Tooth and Nail tells the story of survivors in this post-apocalyptic world, taking refuge in an empty hospital. Rescuing a young girl, they soon discover that she was brutally attacked by a savage band of cannibals who followed them. These cannibals are known as Rovers, killing them one by one as the trapped survivors try to find a way to outwit their stalkers.
Being one of the After Dark Horrorfest films, I will admit that I have been surprised, startled, and disappointed by the varying titles in the recent yearly tradition of films to die for. Some are good, some are just okay, and some are simply terrible. Tooth and Nail is one of the more promising titles, bringing the Darwinian (attributed to Herbert Spencer) phrase “survival of the fittest” to a new level in the horror genre.
The group of survivors living in the abandoned hospital is led by an older male called Darwin or the professor, narrating the story behind civilization’s slow descent into anarchy and chaos. The rest of the group are young adults, ranging from adolescents in their early teens to young men and women in their early twenties. Living the American dream turned American nightmare, three of the survivors come upon Neon, the victim of a brutal attack.
Neon is the favored character of Tooth and Nail, her portrayal of the victim and of the villain are so much fun to watch, especially as the villain. She is a wolf in sheep’s clothing, which is how she describes herself once she reveals to one of the survivors, Dakota, who she really is in this fight against the Rovers. Playing the part of a victim, the professor vouches for Neon and welcomes her into the group of survivors without question.
However, Neon brings nothing but fear, uncertainty, and discourse amongst the survivors in the group. Splitting them up as easier targets for the Rovers, Neon acts like the uncertain new leader of the survivors after the professor is murdered. Escalating their fears with her stories from the previous Rovers’ attacks on her family, Neon forgoes telling them that she sold out her family to those flesh-eating brutes and became the leader of the Rovers.
Dakota fights back, giving into her animal instincts when she is the last survivor standing. The showdown between Dakota and the Rovers is quite mundane, especially because the Rovers are so docile since they ate drugged meat. War-painted and bloodied, Dakota dispatches them one by one, leaving Neon as the last to die before saving her fellow survivor Nova. Dakota becomes the narrator, speaking of the beast inside all of us that consumed the Rovers and Neon.

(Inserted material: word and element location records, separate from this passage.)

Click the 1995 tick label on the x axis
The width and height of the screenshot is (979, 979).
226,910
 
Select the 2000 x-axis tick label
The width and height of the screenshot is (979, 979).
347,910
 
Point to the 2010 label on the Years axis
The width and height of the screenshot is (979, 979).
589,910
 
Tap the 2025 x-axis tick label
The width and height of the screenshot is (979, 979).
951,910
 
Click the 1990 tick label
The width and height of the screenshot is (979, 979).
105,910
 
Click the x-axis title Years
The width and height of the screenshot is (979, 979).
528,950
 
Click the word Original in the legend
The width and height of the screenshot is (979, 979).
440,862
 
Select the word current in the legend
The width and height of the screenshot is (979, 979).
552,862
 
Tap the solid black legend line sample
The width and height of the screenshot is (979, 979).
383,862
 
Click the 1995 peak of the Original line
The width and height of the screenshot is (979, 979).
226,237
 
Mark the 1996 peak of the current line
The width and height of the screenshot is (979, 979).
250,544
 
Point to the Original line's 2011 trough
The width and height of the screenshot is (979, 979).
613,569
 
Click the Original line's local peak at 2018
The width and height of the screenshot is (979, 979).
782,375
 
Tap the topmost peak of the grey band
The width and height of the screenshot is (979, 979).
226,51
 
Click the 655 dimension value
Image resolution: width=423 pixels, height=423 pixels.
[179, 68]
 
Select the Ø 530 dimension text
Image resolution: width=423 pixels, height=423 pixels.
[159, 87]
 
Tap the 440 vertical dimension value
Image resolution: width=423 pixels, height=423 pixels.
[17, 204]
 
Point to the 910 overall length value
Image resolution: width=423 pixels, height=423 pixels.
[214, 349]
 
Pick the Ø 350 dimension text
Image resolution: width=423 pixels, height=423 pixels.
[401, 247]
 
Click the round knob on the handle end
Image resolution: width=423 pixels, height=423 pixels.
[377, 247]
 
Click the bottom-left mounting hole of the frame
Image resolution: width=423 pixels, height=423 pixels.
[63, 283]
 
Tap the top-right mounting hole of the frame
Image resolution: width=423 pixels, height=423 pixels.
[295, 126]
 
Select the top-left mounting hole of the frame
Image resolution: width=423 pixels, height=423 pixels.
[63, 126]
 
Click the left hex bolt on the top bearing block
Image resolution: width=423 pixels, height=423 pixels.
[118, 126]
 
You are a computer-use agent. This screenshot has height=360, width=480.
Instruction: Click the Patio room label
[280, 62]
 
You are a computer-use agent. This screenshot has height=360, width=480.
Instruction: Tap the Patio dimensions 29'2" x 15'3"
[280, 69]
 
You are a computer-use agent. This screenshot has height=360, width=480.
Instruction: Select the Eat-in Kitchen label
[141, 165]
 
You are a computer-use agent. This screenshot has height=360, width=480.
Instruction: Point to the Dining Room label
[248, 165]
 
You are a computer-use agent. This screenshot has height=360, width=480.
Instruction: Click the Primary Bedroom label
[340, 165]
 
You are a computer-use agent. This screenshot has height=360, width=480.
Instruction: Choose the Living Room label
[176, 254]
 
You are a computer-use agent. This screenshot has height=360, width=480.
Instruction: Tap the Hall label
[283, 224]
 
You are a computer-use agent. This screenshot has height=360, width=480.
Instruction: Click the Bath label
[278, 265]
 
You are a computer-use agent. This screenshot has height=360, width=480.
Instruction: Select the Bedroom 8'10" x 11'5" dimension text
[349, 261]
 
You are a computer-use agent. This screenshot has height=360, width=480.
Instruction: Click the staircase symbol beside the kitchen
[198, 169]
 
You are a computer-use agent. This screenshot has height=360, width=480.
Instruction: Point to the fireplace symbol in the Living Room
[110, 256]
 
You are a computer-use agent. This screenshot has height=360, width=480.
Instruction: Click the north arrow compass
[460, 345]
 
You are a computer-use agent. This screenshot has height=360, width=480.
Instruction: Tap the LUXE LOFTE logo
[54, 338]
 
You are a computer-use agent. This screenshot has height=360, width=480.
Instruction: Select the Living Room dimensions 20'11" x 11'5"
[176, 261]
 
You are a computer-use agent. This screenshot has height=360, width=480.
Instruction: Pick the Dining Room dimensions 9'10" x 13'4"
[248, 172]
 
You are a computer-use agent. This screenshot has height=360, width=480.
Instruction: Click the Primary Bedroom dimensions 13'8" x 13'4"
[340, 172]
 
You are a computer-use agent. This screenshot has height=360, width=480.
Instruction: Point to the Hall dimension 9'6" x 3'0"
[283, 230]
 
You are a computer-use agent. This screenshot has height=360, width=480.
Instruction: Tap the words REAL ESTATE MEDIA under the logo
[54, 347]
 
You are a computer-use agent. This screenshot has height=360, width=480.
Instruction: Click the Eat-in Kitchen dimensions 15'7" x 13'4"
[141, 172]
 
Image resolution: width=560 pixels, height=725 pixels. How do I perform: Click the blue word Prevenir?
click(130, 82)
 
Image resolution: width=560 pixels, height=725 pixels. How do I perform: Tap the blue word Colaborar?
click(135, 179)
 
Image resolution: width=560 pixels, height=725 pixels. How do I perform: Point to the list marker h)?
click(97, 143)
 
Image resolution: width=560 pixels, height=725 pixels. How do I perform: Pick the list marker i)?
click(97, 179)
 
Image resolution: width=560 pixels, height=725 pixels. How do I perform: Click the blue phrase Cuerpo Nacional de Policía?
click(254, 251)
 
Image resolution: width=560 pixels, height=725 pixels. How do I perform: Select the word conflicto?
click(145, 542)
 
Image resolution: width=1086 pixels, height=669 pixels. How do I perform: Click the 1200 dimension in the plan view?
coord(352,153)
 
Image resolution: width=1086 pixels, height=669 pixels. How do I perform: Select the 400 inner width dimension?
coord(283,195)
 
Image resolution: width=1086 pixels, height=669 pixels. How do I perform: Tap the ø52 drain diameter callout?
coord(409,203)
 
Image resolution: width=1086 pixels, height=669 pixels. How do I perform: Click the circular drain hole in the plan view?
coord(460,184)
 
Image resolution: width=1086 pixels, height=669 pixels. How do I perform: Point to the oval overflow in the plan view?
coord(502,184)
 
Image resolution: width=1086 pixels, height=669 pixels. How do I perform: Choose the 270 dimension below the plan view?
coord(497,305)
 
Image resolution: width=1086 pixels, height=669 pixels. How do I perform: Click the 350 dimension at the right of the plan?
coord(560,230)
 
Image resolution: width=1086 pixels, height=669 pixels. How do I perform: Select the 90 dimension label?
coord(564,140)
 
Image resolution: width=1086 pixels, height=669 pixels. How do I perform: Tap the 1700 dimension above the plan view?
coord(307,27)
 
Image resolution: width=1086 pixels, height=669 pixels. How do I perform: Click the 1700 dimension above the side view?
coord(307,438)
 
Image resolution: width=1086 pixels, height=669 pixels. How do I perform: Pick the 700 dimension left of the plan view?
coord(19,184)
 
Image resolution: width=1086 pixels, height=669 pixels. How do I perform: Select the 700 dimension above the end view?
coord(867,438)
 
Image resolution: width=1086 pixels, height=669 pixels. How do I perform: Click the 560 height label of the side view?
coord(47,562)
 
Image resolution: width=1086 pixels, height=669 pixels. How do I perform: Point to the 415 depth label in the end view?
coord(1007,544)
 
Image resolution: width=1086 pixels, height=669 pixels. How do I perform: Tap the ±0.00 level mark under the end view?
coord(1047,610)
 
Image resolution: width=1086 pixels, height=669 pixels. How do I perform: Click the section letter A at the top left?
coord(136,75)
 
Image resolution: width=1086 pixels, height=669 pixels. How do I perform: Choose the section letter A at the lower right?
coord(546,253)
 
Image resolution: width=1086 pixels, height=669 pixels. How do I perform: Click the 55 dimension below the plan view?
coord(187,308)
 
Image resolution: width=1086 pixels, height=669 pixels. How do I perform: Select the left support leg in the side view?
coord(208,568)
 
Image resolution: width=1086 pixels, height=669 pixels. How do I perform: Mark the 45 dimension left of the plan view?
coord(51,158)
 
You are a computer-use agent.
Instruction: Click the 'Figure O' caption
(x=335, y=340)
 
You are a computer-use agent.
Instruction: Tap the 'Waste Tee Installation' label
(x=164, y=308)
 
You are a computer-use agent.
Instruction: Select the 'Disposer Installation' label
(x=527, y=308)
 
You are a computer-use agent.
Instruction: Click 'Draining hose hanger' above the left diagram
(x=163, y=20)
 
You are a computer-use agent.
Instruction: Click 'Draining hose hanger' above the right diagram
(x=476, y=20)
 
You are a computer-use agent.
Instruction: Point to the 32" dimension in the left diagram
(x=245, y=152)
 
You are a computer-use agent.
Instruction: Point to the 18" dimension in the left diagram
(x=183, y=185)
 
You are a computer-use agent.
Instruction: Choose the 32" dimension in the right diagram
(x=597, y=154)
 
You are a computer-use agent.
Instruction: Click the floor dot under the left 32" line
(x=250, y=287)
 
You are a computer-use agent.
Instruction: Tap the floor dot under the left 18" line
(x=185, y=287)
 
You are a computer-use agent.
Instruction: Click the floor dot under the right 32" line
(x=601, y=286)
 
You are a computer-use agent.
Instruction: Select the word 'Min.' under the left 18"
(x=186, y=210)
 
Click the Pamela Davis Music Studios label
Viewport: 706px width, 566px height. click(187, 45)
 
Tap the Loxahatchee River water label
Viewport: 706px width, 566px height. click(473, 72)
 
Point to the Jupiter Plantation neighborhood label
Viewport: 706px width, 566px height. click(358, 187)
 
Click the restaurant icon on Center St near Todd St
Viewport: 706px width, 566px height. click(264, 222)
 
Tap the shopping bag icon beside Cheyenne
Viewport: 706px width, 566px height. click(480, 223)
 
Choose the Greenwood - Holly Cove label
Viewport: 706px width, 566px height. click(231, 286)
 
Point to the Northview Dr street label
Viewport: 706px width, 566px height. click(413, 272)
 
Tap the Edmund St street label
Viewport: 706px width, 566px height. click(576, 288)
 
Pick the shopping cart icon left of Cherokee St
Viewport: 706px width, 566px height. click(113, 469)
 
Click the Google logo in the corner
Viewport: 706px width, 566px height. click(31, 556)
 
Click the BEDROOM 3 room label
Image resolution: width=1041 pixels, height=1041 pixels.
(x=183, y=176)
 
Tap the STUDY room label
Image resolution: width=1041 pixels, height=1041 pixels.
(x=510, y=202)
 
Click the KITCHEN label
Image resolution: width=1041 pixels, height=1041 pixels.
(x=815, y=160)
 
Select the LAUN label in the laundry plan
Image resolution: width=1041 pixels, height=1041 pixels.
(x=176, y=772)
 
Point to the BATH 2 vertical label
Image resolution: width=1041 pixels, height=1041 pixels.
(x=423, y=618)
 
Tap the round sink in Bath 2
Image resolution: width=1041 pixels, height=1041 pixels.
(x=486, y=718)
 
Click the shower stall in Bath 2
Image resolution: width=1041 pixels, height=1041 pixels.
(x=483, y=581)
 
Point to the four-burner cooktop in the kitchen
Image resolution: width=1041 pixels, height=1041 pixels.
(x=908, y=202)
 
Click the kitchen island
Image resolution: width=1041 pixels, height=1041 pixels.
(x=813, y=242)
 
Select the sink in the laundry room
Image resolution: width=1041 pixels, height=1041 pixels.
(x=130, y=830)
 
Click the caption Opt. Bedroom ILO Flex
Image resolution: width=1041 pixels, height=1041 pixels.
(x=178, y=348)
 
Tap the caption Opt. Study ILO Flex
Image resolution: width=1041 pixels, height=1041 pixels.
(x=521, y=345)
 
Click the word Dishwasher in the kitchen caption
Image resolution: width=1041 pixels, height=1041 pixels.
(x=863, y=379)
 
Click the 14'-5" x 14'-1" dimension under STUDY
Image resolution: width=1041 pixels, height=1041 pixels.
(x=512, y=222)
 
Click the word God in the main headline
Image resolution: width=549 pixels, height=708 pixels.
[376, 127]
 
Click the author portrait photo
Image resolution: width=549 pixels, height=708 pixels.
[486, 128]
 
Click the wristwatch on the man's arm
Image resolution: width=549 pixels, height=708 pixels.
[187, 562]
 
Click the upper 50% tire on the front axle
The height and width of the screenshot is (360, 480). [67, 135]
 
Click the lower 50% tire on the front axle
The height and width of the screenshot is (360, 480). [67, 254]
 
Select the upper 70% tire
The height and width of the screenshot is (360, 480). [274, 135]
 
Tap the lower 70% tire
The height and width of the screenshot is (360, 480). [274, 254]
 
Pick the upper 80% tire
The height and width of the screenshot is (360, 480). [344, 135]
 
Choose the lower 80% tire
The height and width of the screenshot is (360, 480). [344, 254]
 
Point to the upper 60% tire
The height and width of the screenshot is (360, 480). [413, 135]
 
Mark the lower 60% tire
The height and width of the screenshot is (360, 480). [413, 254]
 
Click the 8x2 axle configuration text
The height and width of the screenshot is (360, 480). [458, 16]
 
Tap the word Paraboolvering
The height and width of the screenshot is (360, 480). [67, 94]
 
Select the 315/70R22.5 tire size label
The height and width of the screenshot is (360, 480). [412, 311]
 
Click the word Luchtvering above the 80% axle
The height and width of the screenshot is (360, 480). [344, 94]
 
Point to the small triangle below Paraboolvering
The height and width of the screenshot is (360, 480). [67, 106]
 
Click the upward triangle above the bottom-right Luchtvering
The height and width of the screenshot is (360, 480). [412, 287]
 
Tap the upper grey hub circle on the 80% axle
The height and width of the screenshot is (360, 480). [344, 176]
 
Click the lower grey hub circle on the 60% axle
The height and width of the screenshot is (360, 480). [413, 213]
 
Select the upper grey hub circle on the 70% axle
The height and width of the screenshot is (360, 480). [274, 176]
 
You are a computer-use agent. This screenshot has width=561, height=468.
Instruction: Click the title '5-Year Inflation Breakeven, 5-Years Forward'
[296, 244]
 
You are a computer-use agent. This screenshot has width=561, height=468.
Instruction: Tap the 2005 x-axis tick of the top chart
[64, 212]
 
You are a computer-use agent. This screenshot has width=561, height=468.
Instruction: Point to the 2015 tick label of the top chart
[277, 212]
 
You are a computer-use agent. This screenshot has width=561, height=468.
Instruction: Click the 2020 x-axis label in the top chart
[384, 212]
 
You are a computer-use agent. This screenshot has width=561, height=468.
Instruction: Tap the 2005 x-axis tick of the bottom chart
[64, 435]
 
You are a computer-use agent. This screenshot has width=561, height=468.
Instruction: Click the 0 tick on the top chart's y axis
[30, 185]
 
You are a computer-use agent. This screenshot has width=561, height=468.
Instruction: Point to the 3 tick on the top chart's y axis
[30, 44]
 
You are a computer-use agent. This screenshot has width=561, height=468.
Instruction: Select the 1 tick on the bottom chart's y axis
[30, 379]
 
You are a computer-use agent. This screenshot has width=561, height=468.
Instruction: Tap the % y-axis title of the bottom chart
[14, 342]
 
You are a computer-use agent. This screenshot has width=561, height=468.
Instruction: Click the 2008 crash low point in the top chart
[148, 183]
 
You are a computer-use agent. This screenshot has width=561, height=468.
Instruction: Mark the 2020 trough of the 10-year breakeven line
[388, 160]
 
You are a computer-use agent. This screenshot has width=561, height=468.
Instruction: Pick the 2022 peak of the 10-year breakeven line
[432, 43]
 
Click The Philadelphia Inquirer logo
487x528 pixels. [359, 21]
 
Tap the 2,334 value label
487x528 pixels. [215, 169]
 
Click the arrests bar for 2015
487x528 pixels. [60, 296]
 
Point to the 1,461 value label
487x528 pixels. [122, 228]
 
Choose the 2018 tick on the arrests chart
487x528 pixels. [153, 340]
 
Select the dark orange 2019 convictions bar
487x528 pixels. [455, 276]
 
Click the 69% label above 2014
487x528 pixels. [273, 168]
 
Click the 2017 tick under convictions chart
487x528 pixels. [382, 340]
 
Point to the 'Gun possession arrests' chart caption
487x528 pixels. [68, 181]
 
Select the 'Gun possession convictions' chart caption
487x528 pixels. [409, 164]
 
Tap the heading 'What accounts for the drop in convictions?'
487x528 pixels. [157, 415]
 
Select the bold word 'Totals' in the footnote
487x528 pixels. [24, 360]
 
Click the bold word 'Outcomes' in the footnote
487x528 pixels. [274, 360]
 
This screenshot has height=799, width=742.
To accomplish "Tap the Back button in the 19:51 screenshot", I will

The Rovers themselves were a bit overly dressed, covered in furs and leather. The brutal, savage cannibals seemed to come from the middle ages or some medieval period time. Medieval weaponry and chain mail… Where did they get their hands on broad swords and lethal axes? Stolen from some abandoned museum, I am unsure of how they acquired these weapons, but it was a little over the top. However, the weaponry could have symbolized the reemergence of the more savage nature of those time periods.
Tooth and Nail was not overly bloody, but the concept of survival of the fittest brought this to a new level of chaos and anarchy. A civilization crumbled, wounded beyond repair, and human beings becoming more animal like with each passing day, scavenging for food and killing for water. With the most basic desire: to survive, Tooth and Nail is a journey into a post-apocalyptic world where you have to fight or die.